September 12, 2007: If you liked the “Best Contract Ever” President Hoffa has good news for you. In the latest update on negotiations from the International Union, Hoffa announces that he is committed to negotiating the “Very Best Agreement” this year.
Unfortunately, UPS Teamsters looking for more substantial information from our International Union leadership will find that, despite our union’s new Contract Hotline, members are still being kept out in the cold when it comes to any meaningful information about negotiations.
According to Hoffa, our union is demanding “more contributions toward all members’ pension, health and welfare plans than any other UPS contract in history.” Hoffa does NOT mention that the 2002 contract also delivered the highest pension and benefit contributions ever—along with the worst benefit cuts in Teamster history.
With a tentative agreement expected soon, UPS Teamsters deserve more than empty slogans and misleading PR. UPS is making record profits. The upcoming tentative agreement will obviously be the richest contract in Teamster history. That’s not the question. The real issue is will the upcoming contract will provide the long-term retirement security, benefit improvements and stronger contract protections that Hoffa promised UPS Teamsters in 2002.
In the statement, Ken Hall says that the company and the union are still far apart—including on non-economic issues.
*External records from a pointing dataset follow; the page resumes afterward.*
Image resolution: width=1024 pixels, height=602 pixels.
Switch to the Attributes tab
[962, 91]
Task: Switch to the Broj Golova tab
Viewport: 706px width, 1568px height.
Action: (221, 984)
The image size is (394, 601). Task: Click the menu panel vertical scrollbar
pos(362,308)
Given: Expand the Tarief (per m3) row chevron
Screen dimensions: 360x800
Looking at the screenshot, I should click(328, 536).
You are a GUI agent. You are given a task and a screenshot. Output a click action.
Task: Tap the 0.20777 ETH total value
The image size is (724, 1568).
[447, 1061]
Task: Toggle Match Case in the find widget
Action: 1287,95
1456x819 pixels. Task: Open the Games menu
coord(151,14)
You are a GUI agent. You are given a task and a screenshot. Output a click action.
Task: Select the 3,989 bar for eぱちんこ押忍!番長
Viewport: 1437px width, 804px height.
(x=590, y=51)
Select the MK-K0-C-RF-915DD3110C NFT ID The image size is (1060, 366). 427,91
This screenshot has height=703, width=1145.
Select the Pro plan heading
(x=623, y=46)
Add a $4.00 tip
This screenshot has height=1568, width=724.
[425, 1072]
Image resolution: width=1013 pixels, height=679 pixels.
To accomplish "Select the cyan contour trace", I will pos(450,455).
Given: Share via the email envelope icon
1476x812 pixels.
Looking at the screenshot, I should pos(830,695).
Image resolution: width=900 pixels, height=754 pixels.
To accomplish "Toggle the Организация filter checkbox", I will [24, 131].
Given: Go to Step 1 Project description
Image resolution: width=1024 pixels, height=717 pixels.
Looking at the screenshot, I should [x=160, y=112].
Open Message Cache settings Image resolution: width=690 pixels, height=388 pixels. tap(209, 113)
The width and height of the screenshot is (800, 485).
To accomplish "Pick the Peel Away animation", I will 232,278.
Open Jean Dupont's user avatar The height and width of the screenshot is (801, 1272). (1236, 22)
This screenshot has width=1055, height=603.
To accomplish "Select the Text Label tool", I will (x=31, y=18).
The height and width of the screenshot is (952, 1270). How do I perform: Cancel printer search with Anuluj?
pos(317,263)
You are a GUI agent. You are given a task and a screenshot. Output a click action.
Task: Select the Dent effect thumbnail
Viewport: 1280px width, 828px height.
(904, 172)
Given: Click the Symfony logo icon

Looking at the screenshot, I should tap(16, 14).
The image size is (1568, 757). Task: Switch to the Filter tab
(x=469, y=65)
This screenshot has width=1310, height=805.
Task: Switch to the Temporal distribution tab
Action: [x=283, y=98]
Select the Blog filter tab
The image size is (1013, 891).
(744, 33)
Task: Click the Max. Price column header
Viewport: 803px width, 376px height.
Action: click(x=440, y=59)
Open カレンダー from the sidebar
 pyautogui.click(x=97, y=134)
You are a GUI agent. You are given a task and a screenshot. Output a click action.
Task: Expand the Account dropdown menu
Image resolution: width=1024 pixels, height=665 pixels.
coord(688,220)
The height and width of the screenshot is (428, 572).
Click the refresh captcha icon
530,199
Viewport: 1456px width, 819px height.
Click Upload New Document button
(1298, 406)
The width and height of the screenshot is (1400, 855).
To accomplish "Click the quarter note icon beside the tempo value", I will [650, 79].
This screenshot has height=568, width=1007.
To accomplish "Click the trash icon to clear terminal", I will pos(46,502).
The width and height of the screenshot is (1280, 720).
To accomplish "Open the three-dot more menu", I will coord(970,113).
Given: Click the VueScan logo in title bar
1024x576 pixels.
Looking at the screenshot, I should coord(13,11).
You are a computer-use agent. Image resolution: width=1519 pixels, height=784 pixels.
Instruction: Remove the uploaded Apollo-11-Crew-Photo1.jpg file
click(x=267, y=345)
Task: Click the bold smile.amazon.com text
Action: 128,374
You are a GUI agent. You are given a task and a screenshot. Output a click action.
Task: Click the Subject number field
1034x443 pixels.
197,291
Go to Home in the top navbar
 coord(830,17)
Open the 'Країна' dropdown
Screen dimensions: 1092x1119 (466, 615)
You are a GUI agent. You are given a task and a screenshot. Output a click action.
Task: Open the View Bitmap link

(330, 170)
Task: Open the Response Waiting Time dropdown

But members are given no information on what these issues are.
Hoffa and Hall have promised an agreement by Oct. 1 but still refuse to tell members what we are fighting for on issues like new full-time jobs, 9.5, eight-hour requests, supervisors working, stronger protections and fair pay for combo workers, higher wages especially for part-timers, subcontracting to UPS freight, protection from UPS’s spy technology and other issues.
As contract talks came down to the wire in 1997, our International Union mailed every UPS Teamster a detailed comparison of our union’s contract proposals and the company’s offer. That bulletin from our union was entitled, “What We’re Fighting For.”
With a contract deadline of Oct. 1, that’s exactly what the Hoffa administration should be telling Teamsters at UPS.